851.01/3815: Telegram
The Acting American Representative to the French Committee of National Liberation at Algiers (Chapin) to the Secretary of State
[Received May 18—6:14 p.m.]
1622. When I called on Massigli upon request this afternoon he said he had desired to explain the communiqué which appeared in this morning’s press regarding the change of the name of the FCNL to [Page 689] “Provisional Government of the French Republic” (see Murphy’s 1603, May 17, 11 p.m. [a.m.] and my 1611, May 17, 1 p.m.88).

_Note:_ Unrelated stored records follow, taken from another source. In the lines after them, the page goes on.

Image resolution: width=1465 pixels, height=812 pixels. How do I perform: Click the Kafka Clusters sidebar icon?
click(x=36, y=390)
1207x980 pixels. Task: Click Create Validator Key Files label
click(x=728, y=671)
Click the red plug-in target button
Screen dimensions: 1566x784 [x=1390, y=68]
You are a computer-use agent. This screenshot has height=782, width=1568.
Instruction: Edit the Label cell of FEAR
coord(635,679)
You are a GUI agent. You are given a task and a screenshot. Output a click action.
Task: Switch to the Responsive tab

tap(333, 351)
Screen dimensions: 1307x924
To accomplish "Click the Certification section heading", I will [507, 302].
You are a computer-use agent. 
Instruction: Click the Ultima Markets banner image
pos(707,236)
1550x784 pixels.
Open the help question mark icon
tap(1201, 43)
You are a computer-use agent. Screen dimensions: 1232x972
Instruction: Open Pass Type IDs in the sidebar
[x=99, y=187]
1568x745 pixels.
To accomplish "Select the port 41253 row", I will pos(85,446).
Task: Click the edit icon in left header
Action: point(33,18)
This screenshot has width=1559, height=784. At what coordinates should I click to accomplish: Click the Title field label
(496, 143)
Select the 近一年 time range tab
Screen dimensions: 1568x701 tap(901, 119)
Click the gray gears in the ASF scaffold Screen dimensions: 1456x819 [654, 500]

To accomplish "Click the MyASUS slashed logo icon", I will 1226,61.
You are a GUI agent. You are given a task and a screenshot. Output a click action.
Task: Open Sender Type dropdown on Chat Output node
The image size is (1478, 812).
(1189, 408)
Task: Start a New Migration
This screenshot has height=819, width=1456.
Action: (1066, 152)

He stated that the Committee had decided in principle for the change in name but that mindful of public opinion in the United States and Great Britain, it was seeking a formula for the change which would make it clear that the engagements undertaken by the Committee both with foreign nations and toward the French people would be honored and which would explain the reason for the change. He developed in somewhat more detail what he had told Murphy, explaining that the demand from all sectors, including the Communists in metropolitan France, that the FCNL should become the “Provisional Government” had been so insistent that the Committee had not felt that it could disregard it. Furthermore it was felt that the change in name would provide an additional safeguard against disorders which might arise caused by undisciplined elements following the occupation. He reiterated the assurances that every effort would be made to avoid the erroneous impression that the members of the Committee were attempting to perpetuate themselves in power.